Although the calculation method of hash distribution is simple, it is necessary to recalculate the hash according to the new number of cluster nodes in the process of redistribution due to the change of the cluster size, and the data has to be almost completely redistributed. The huge amount of mobile data leads to low efficiency in the process of redistribution. Assume that there are N nodes and 1/N data is distributed on each node. After expansion, there are M nodes and 1/M data is distributed on each node. Ideally, each old node moves 1/ n-1 /M of data to the new node, so that the overall amount of movement is N(1/ n-1 /M) = 1-n /M.

Greenplum 6 uses a Consistent Hash algorithm called Jump Consistent Hash.

The algorithm has the following characteristics:

1. Uniformity: achieve uniform distribution through probability.

2. Stability: The calculation results of a Tuple with the same cluster size are the same each time.

3. Monotonicity: During capacity expansion, no data is migrated between existing nodes.

4. Efficiency: When the cluster size is N, the time complexity is Log(N).

See the link for more algorithm details. Arxiv.org/pdf/1406.22…

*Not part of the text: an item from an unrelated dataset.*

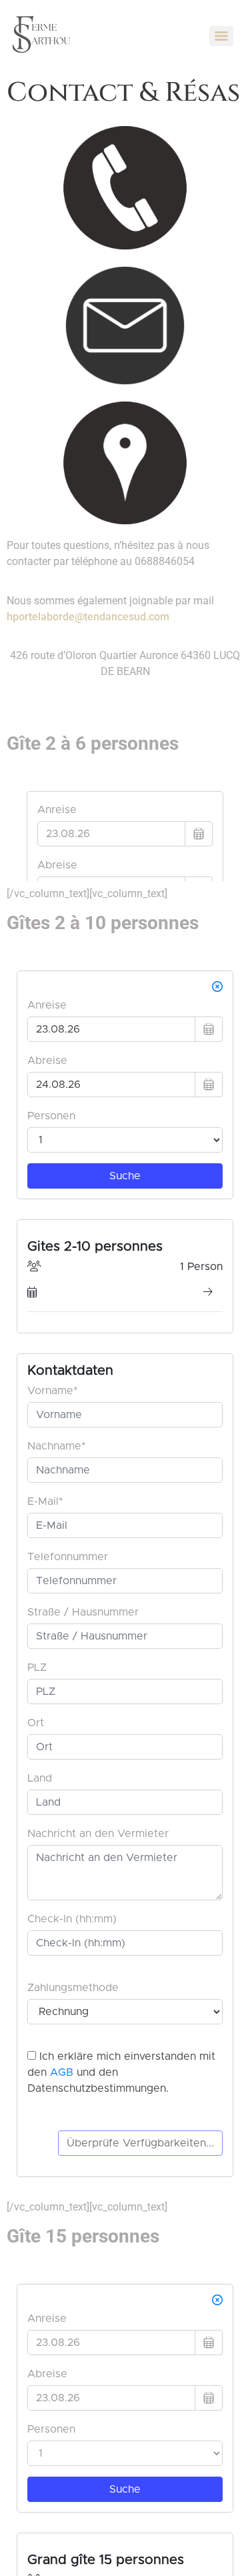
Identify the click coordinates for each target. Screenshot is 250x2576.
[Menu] (221, 36)
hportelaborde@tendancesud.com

Parallelization of redistribution

On Greenplum 5, the HEAP table update delete operation is the highest level of lock, equivalent to full serialization. In the process of data redistribution, the status of each table in the database is recorded in a HEAP table. Therefore, in the process of data redistribution, although parallelization is carried out, the updating of the status table is still serial. Even if the operation to update the status table is brief, parallel redistribution for a large number of small tables can be a bottleneck. In Greenplum 6, the lock level of the update delete table has been lowered to support concurrent update deletes due to the addition of distributed deadlock detection. For a large number of small tables, the performance of parallel redistribution is significantly improved.

Impact on query performance during redistribution

During redistribution, it is inevitable that some tables have been redistributed and some tables have not been redistributed. For tables in the same distributed state, data redistribution is not required to perform JOIN query on distributed columns. Otherwise, data needs to be redistributed.

FAQ

1. How to control the hash distribution algorithm

  • You can run the GUC gp_use_LEGacy_hashops command. The default value is Jump Hash.

2. Is the catalog of the new and old nodes consistent during capacity expansion

  • The catalog is always consistent and exists on the new node even if there is no data yet.

3. Impact on other queries during capacity expansion

  • Because it is online expansion, all queries that are running will not be interrupted during the expansion. However, DDL is not supported during the expansion because the catalog will be locked when a new node is added. The catalog lock will be released immediately after the new node is added.

  • Access to the table being redistributed will be blocked because of the highest level of locks added during data redistribution.